* [본문]:

본문 바로가기
Computer Science/Machine Learning

KNN(K-Nearest Neighbors) [자동차 가격 예측] (5)

by BaekDaBang 2024. 3. 23.

0. Dataset

import numpy as np
import pandas as pd

train_data = pd.read_csv("/kaggle/input/2023-ml-w4p2/train.csv")
test_data = pd.read_csv("/kaggle/input/2023-ml-w4p2/test.csv")
# 불필요한 정보 ID 빼기
x_train = train_data.iloc[:,:-1]
y_train = train_data.iloc[:,-1]

x_test = test_data

 

1. Label Map

# 범주형 데이터 수치형 데이터로 변환
from sklearn import preprocessing
le = preprocessing.LabelEncoder()

train['model'] = le.fit_transform(train['model'])
test['model'] = le.transform(test['model'])
# (train) model을 label map의 index로 변환
x_train_model_label = list()

* [데이터셋 레코드]:
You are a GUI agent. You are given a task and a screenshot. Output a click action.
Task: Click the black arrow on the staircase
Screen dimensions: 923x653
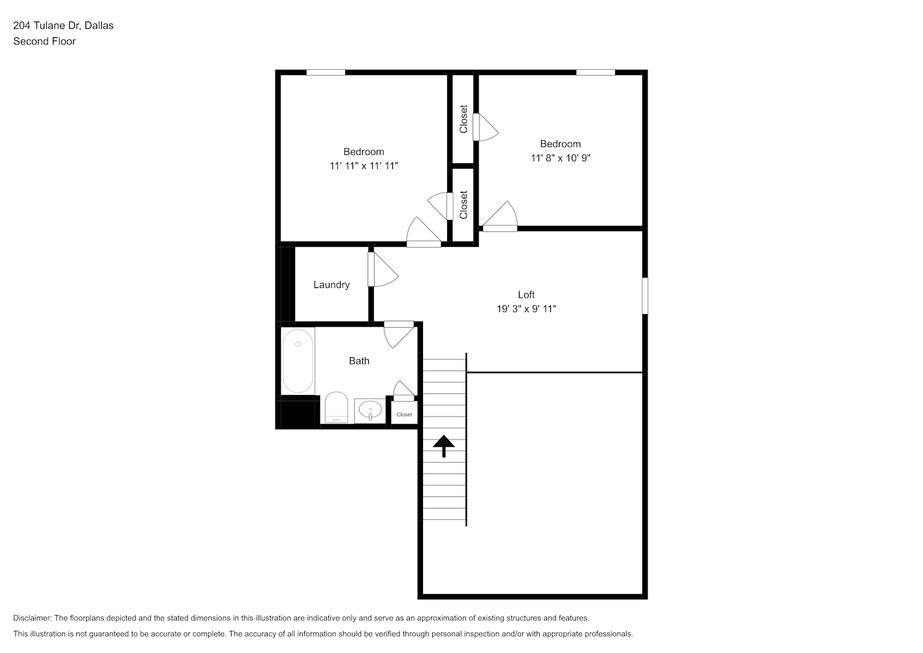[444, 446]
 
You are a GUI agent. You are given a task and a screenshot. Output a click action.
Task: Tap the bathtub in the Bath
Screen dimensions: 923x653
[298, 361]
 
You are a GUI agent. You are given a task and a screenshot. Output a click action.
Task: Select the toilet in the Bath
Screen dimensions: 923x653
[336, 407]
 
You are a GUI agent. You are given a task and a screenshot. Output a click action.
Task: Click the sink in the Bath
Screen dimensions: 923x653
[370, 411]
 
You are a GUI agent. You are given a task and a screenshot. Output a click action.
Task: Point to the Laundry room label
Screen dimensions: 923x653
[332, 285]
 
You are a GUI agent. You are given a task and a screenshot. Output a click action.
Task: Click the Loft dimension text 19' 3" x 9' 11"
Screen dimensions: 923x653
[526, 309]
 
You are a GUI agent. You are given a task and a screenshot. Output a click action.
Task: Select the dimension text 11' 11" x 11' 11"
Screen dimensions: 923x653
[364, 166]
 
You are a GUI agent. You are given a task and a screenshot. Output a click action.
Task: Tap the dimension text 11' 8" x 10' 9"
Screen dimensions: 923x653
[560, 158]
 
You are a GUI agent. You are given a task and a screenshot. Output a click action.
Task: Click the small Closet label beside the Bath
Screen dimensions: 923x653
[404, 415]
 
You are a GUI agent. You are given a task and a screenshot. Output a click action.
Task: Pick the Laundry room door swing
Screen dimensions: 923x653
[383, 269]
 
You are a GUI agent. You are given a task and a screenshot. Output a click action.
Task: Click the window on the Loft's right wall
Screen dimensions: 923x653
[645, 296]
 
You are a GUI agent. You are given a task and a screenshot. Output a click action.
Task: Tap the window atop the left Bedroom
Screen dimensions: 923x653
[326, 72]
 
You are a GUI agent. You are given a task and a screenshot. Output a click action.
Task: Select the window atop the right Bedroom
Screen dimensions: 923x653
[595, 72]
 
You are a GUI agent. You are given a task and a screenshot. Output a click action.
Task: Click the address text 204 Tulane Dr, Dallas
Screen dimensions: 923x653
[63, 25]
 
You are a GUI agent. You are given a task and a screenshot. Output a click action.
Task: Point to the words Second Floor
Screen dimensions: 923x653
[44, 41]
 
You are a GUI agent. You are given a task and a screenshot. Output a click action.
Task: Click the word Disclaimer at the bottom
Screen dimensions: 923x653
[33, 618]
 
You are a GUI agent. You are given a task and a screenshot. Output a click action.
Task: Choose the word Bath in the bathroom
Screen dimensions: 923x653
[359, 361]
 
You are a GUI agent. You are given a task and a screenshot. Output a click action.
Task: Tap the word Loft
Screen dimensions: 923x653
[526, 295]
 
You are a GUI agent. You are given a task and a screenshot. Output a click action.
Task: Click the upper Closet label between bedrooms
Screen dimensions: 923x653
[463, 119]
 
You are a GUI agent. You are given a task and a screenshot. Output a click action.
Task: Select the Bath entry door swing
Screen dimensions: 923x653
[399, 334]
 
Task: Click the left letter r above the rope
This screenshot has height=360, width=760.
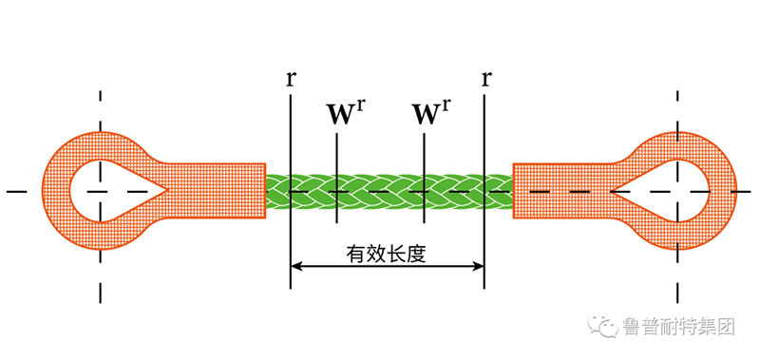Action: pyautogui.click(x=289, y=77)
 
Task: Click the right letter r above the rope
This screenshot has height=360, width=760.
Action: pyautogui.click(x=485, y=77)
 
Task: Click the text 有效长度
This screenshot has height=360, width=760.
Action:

* [수행 과제]:
1 > 레코드에서 "Task: Click the left letter r above the rope"이 있는 줄부터 레코드의 마지막 줄까지 포함하여 다시 쓰되, "screenshot" 부분만 "image"(으)로 대체하고 나머지는 그대로 두시오. 그림은 답에서 빼시오.
2 > KNN으로 자동차 가격을 예측하는 글을 마지막 줄 다음부터 이어서 쓰시오.

* [정답]:
1 >
Task: Click the left letter r above the rope
This image has height=360, width=760.
Action: pyautogui.click(x=289, y=77)
 
Task: Click the right letter r above the rope
This image has height=360, width=760.
Action: pyautogui.click(x=485, y=77)
 
Task: Click the text 有效长度
This image has height=360, width=760.
Action:

2 >
for model in x_train['model']:
    for n,label in enumerate(label_map):
        if model is label:
            x_train_model_label.append(n)
            break

x_train['model'] = x_train_model_label
# (test) model을 label map의 index로 변환
x_test_model_label = list()

for model in x_test['model']:
    for n,label in enumerate(label_map):
        if model is (label):
            x_test_model_label.append(n)
            break
            
x_test['model'] = x_test_model_label

 

2. Data Normalization

from sklearn.preprocessing import StandardScaler

std = StandardScaler()

x_train = std.fit_transform(x_train)
x_test = std.transform(x_test)

 

3. Inference

from sklearn.neighbors import KNeighborsRegressor

clf = KNeighborsRegressor()
clf.fit(x_train, y_train)
y_test = clf.predict(X_test)

 

4. Submission

submission = pd.read_csv('/kaggle/input/2023-ml-w4p2/sample_submit.csv')
submission['price'] = y_test
submission.to_csv('submission.csv',index = False)